A copy of the working .bc/.ll file is attached. Compiling this file with llc-16 creates a working object file, while llc-17 outputs the miscompilation instead.

Note that the intermediate output appears to correctly call for sign extension on the affected function argument: %6 = tail call double @ldexp(double noundef %4, i32 noundef signext %5) #7, !dbg !157 output.zip

tpearson-ssc commented 3 weeks ago

Looks like this is a side effect of using -fno-math-errno on Clang 17 and up.

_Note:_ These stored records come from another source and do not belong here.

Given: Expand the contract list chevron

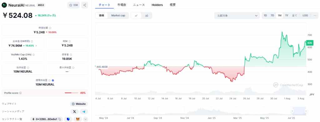Looking at the screenshot, I should point(86,119).
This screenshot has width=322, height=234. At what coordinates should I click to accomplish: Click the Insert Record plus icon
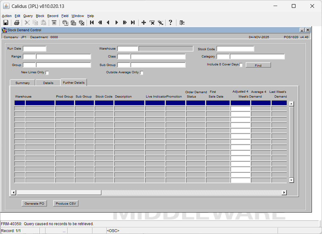point(144,22)
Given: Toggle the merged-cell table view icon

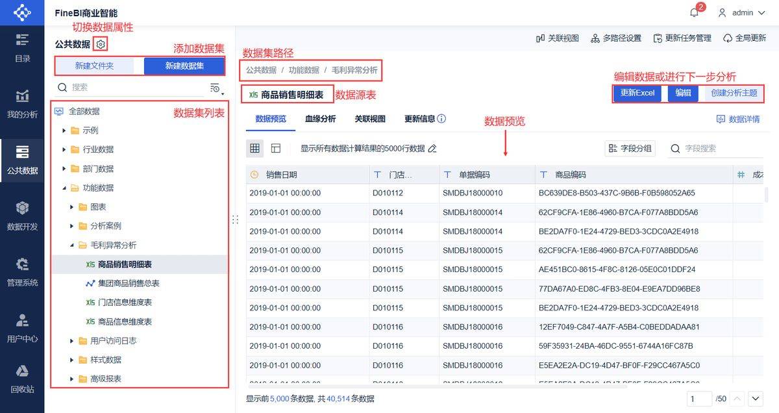Looking at the screenshot, I should tap(276, 148).
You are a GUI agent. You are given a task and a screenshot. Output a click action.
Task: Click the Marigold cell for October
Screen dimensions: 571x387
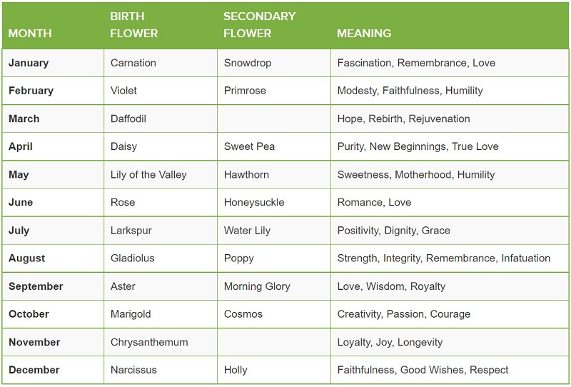pos(131,314)
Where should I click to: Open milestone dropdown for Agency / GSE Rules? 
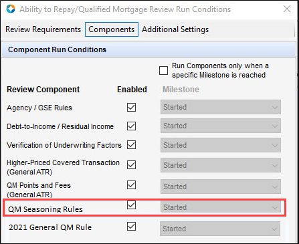click(x=221, y=107)
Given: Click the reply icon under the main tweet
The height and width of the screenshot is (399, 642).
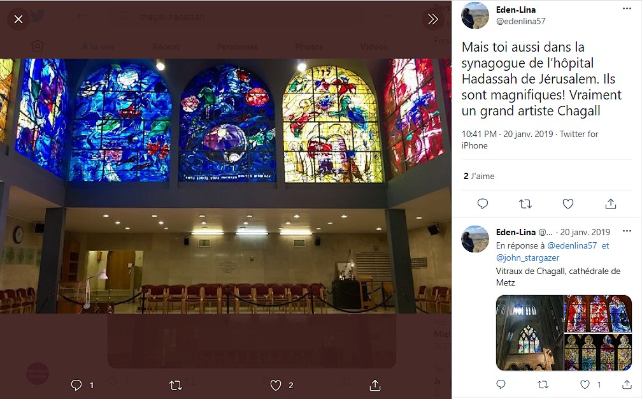Looking at the screenshot, I should pyautogui.click(x=483, y=203).
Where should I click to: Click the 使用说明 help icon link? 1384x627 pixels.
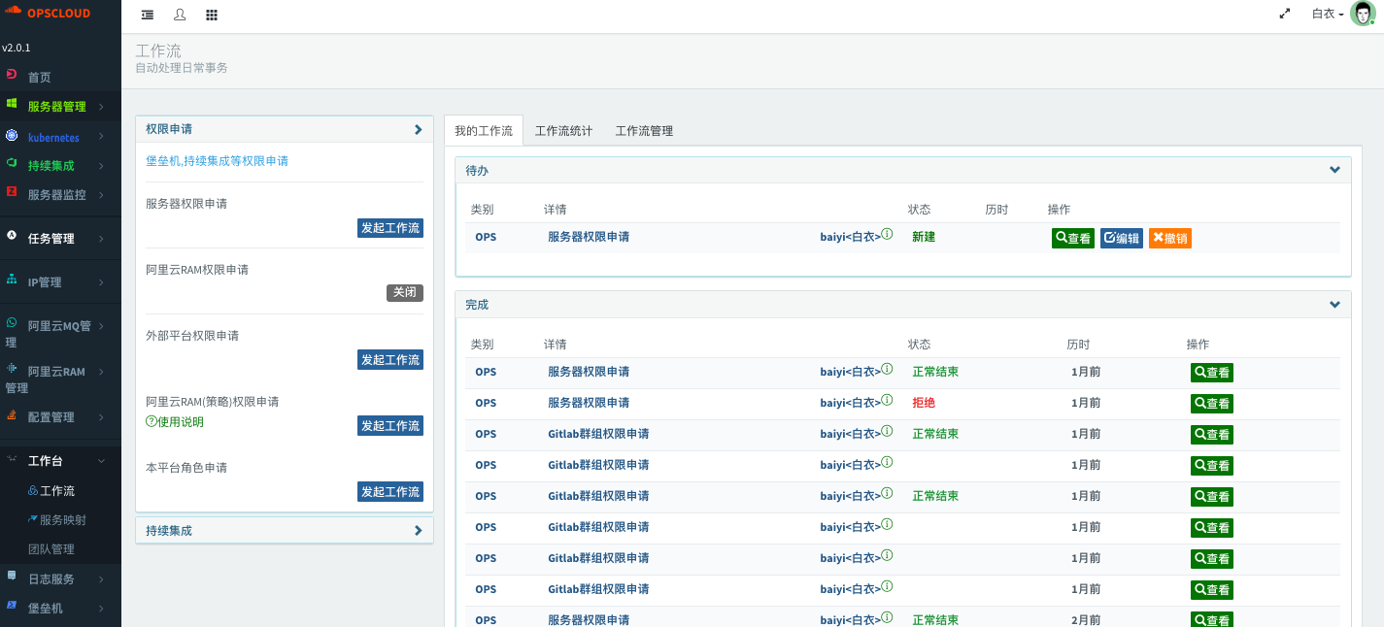click(x=175, y=422)
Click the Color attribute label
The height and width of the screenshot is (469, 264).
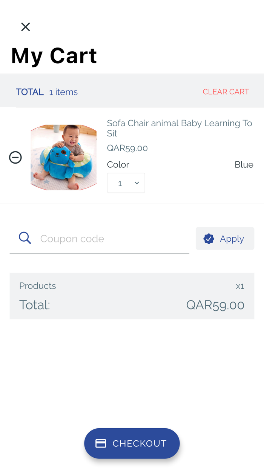118,165
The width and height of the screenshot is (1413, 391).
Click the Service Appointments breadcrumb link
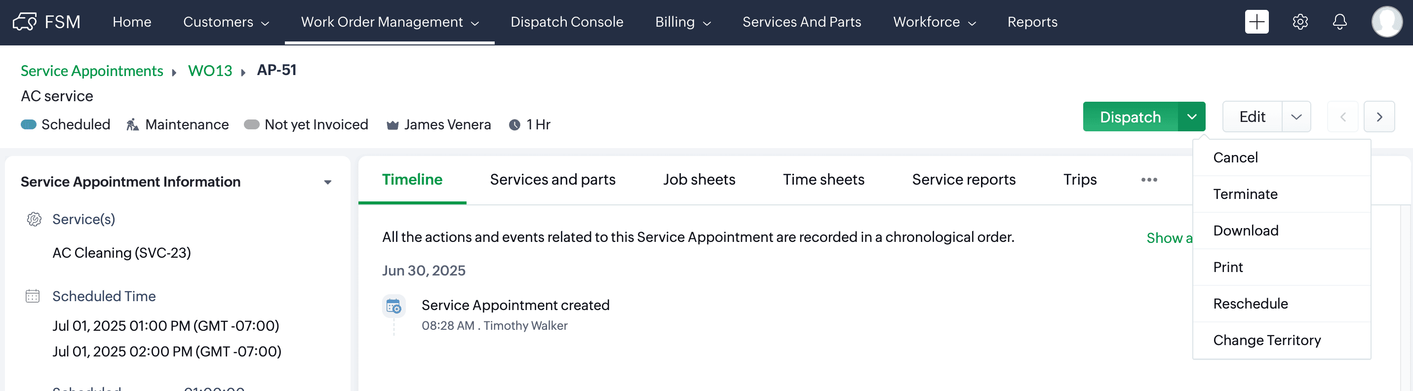pos(92,71)
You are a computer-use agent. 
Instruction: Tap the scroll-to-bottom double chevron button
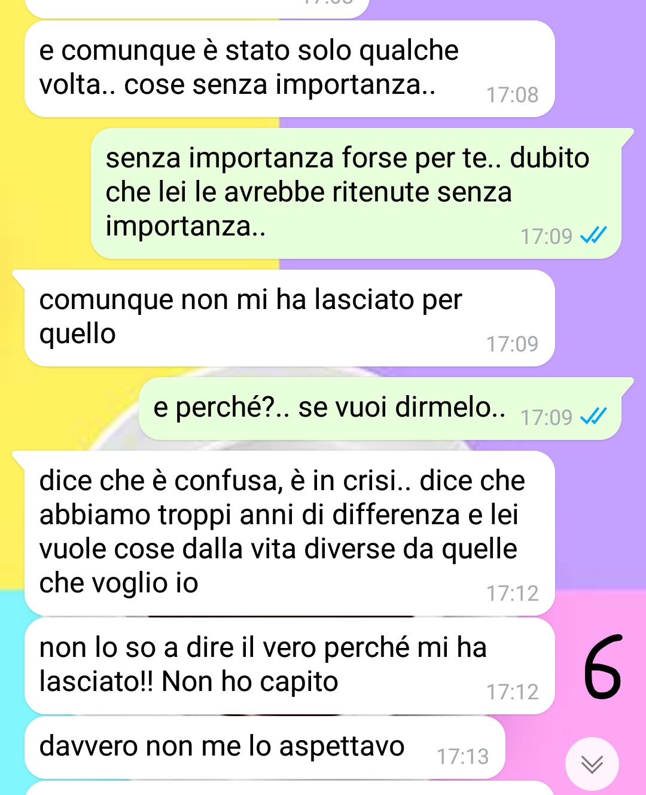click(x=592, y=764)
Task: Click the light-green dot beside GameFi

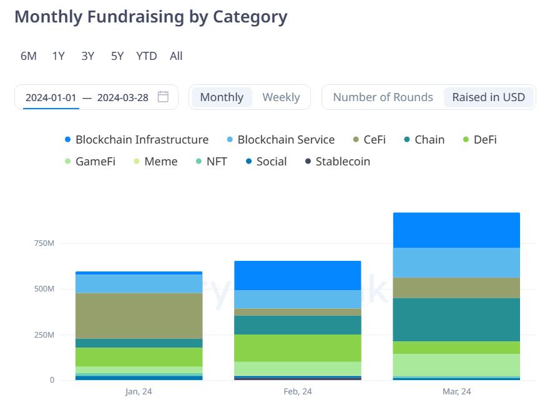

Godbolt: https://godbolt.org/z/1hcxabMWb

tpearson-ssc commented 3 weeks ago

I still maintain this is a backend llc problem, but for debugging purposes here is the difference in the ll IR between functional on trunk and non-functional:

@@ -23,15 +23,15 @@
   ret i32 0
 }

-; Function Attrs: nounwind
+; Function Attrs: nounwind willreturn memory(none)
 declare double @ldexp(double noundef, i32 noundef signext) #1

 declare signext i32 @printf(ptr noundef, ...) #2

 attributes #0 = { mustprogress noinline norecurse optnone uwtable "frame-pointer"="all" "no-trapping-math"="true" "stack-protector-buffer-size"="8" "target-cpu"="ppc64le" "target-features"="+altivec,+bpermd,+crbits,+crypto,+direct-move,+extdiv,+htm,+isa-v206-instructions,+isa-v207-instructions,+power8-vector,+vsx,-aix-small-local-exec-tls,-isa-v30-instructions,-power9-vector,-privileged,-quadword-atomics,-rop-protect,-spe" }
-attributes #1 = { nounwind "frame-pointer"="all" "no-trapping-math"="true" "stack-protector-buffer-size"="8" "target-cpu"="ppc64le" "target-features"="+altivec,+bpermd,+crbits,+crypto,+direct-move,+extdiv,+htm,+isa-v206-instructions,+isa-v207-instructions,+power8-vector,+vsx,-aix-small-local-exec-tls,-isa-v30-instructions,-power9-vector,-privileged,-quadword-atomics,-rop-protect,-spe" }
+attributes #1 = { nounwind willreturn memory(none) "frame-pointer"="all" "no-trapping-math"="true" "stack-protector-buffer-size"="8" "target-cpu"="ppc64le" "target-features"="+altivec,+bpermd,+crbits,+crypto,+direct-move,+extdiv,+htm,+isa-v206-instructions,+isa-v207-instructions,+power8-vector,+vsx,-aix-small-local-exec-tls,-isa-v30-instructions,-power9-vector,-privileged,-quadword-atomics,-rop-protect,-spe" }
 attributes #2 = { "frame-pointer"="all" "no-trapping-math"="true" "stack-protector-buffer-size"="8" "target-cpu"="ppc64le" "target-features"="+altivec,+bpermd,+crbits,+crypto,+direct-move,+extdiv,+htm,+isa-v206-instructions,+isa-v207-instructions,+power8-vector,+vsx,-aix-small-local-exec-tls,-isa-v30-instructions,-power9-vector,-privileged,-quadword-atomics,-rop-protect,-spe" }
-attributes #3 = { nounwind }
+attributes #3 = { nounwind willreturn memory(none) }

 !llvm.module.flags = !{!0, !1, !2, !3, !4, !5}
 !llvm.ident = !{!6}

Both versions compile correctly on Clang 16.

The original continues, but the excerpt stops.